Deren verhaltenes Ergebnis: 2,8 Grad Erderwärmung bis im Jahr 2100 und die Zusage von gerade einmal der Hälfte der 1,3 Billionen Dollar, die Entwicklungsländer für den Klimafolgenfonds fordern. In Sachen Erderwärmung liegen die Studierenden nah an aktuellen Prognosen, in der Finanzierung sind sie hingegen doppelt so spendabel wie die Industrienationen beim vergangenen Weltklimagipfel in Baku.

Und das, obwohl auch die studentischen Vertreter der USA schon zum Auftakt der ersten Versammlungsrunde „America First!“ poltern und unmissverständlich klar machen, dass sich die Weltgemeinschaft mit der Wiederwahl Donald Trumps nun ohne sie um die „Klimalüge“ kümmern müsse. Nathan Wilke, 20-jähriger Sprecher der EU-Delegation, entschuldigt sich in seiner anschließenden Rede erst einmal für das Verhalten der amerikanischen Kollegen und setzt mit einem ruhigen, faktenbasierten Vortrag den Ton für die folgenden Beträge der anderen Fraktionen. Der Unterhaltungswert ist geringer, die Realitätsnähe wahrscheinlich nicht.

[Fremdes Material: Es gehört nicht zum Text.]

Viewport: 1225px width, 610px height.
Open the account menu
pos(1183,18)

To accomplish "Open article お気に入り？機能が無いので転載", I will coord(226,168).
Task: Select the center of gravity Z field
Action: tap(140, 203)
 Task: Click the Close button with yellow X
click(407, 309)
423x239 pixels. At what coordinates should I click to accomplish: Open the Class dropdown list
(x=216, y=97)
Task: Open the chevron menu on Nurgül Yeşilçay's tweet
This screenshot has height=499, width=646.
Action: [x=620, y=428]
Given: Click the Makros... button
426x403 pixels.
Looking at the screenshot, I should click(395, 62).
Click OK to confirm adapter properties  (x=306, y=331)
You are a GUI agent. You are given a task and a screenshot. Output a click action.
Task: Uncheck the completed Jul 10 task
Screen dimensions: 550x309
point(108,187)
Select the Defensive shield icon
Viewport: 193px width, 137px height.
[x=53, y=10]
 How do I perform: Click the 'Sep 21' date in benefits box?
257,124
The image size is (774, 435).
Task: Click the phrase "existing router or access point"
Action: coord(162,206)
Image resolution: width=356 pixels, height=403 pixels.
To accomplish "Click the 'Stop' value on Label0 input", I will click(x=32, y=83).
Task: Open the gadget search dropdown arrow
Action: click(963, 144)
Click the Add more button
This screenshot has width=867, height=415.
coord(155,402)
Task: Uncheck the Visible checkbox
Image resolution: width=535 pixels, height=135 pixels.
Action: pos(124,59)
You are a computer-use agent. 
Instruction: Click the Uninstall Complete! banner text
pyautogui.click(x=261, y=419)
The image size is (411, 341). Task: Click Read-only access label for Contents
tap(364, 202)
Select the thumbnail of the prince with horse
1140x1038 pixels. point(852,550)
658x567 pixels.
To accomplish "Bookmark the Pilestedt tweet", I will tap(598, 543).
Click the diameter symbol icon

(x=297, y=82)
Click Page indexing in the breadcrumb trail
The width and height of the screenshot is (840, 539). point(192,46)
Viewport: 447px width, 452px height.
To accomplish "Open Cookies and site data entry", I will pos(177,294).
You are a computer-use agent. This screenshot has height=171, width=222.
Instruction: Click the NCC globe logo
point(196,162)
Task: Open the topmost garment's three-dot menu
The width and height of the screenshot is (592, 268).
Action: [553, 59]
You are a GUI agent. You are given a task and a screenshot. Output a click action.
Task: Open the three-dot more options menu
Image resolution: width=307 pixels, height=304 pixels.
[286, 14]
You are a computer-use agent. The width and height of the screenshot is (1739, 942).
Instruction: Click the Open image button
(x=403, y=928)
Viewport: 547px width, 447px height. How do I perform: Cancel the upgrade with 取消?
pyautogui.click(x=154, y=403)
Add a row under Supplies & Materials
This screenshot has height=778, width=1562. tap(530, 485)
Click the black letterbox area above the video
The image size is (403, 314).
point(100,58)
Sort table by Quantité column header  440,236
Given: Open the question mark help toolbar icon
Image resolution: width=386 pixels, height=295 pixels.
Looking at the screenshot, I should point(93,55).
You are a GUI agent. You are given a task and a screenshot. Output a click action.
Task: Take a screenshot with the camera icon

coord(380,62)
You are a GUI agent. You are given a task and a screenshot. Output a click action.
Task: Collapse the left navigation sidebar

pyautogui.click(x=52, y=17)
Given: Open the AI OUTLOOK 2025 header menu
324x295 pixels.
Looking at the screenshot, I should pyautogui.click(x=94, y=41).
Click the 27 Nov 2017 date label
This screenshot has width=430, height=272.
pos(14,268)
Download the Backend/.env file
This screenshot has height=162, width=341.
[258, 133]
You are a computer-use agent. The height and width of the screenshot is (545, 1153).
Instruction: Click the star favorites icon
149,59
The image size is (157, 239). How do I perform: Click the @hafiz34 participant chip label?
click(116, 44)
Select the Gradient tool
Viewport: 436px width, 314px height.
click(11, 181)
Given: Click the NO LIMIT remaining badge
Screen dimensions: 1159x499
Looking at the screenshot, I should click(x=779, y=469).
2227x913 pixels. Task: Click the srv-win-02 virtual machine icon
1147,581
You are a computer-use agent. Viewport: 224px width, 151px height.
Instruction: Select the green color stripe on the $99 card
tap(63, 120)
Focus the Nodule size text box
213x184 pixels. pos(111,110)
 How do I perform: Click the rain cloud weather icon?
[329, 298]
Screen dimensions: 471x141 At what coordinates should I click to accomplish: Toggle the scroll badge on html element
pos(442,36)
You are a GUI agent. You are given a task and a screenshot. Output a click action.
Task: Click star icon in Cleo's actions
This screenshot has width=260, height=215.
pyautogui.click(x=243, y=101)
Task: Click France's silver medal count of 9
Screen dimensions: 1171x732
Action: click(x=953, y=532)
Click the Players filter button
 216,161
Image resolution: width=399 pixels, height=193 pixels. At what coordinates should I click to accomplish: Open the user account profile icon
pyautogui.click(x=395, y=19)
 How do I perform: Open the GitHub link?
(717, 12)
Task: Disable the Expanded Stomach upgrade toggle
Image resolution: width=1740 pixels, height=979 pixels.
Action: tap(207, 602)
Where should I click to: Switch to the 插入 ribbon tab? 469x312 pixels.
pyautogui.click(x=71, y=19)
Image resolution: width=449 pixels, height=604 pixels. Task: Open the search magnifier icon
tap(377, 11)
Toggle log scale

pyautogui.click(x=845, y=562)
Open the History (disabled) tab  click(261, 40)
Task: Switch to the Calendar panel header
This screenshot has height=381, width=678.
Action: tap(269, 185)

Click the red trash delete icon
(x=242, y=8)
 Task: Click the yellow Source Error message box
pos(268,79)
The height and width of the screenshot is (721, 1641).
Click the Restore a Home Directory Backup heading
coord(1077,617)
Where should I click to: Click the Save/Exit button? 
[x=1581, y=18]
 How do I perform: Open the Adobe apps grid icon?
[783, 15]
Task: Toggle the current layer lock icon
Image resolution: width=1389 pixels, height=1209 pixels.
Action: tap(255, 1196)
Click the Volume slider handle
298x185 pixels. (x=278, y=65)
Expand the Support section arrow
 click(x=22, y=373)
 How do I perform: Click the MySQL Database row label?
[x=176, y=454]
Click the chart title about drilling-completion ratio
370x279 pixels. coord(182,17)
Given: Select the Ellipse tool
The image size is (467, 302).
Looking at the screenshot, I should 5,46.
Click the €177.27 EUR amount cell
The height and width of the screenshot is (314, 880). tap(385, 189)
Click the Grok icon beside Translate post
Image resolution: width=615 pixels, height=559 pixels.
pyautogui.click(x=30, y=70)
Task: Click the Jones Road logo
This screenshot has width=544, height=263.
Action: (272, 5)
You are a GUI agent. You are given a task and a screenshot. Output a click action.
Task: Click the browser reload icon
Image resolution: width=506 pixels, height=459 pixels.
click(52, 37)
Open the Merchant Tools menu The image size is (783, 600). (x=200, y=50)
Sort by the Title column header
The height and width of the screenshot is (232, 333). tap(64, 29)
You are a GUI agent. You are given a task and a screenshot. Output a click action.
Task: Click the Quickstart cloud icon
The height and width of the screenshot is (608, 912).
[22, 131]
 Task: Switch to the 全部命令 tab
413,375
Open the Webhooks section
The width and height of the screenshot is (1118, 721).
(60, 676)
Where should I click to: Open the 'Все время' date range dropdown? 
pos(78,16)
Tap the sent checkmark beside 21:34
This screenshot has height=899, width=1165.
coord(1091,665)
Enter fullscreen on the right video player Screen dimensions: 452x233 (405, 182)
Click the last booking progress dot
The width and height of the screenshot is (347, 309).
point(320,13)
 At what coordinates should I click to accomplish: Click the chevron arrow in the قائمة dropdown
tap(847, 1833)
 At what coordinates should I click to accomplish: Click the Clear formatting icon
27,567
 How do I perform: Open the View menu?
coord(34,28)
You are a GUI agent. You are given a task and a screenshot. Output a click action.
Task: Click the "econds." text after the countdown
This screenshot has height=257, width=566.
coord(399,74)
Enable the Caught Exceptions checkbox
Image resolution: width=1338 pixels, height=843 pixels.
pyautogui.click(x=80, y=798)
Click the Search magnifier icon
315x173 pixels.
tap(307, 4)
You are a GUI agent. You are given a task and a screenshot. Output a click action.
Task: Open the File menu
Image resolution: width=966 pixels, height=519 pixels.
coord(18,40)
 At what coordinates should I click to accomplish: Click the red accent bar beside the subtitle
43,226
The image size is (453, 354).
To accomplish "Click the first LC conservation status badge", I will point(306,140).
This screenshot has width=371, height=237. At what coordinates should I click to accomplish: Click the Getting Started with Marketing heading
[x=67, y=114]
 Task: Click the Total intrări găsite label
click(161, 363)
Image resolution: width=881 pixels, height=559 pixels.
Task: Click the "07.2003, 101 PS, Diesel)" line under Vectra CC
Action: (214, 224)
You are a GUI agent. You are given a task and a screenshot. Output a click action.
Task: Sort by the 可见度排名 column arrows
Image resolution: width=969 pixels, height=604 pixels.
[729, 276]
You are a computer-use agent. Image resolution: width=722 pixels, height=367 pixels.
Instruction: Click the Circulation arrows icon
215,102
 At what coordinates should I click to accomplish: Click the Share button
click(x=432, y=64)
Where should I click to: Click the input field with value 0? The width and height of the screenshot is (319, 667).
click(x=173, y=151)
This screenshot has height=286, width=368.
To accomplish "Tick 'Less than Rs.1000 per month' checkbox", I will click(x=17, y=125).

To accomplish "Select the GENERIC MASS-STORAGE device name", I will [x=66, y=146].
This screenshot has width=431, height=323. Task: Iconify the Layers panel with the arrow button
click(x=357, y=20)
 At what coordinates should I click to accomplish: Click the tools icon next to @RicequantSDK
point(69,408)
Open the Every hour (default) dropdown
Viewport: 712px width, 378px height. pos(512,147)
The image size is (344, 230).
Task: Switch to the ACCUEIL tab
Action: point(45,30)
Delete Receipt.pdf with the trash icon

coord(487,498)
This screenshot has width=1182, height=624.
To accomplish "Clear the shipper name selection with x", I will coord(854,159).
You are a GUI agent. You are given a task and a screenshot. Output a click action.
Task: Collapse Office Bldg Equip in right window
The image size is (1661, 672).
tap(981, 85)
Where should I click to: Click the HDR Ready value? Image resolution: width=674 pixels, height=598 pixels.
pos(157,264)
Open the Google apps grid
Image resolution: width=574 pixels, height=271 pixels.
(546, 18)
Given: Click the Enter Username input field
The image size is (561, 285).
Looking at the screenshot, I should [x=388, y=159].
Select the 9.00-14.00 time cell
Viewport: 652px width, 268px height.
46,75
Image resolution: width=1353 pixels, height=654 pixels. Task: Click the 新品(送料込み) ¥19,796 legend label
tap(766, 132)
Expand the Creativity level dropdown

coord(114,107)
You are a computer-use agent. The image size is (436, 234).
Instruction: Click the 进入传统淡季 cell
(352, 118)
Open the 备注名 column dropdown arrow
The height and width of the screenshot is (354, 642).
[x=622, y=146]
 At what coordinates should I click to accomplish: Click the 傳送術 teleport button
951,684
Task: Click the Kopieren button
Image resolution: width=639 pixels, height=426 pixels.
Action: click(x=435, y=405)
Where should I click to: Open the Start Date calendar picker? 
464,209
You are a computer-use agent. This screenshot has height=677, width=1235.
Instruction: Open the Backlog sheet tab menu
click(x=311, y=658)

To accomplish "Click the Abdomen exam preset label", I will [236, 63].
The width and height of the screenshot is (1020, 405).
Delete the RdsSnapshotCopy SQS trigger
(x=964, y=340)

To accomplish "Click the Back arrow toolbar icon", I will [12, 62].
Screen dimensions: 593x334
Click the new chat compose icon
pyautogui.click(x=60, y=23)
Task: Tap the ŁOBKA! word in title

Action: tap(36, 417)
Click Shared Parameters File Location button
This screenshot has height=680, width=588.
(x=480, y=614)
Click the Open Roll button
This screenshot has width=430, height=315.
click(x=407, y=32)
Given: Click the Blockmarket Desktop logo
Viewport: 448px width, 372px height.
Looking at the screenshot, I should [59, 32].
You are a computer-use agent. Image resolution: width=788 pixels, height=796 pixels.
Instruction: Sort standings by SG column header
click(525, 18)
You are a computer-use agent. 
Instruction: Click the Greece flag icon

Wenig Hoffnung angesichts der weltpolitischen Lage

Die Architekturstudentin Lin ist froh, im Team der Klimaaktivisten gelandet zu sein: „Klar ist mir das Thema wichtig. Wer den Klimawandel leugnet, schießt sich selbst ins Knie.“ Sie schöpft Hoffnung daraus, dass sich junge Menschen bei Aktionen wie dem Planspiel mit der Thematik beschäftigen und dazulernen.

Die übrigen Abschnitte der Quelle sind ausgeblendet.